Reproduce the listing below without any change.

-----

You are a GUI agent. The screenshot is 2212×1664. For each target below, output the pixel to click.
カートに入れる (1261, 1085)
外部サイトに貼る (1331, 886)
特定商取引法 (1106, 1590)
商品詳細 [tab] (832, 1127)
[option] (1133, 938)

-----

Exercise solution:
You are a GUI agent. The screenshot is 2212×1664. For each target below, output the pixel to click.
カートに入れる (1261, 1085)
外部サイトに貼る (1331, 886)
特定商取引法 (1106, 1590)
商品詳細 [tab] (832, 1127)
[option] (1133, 938)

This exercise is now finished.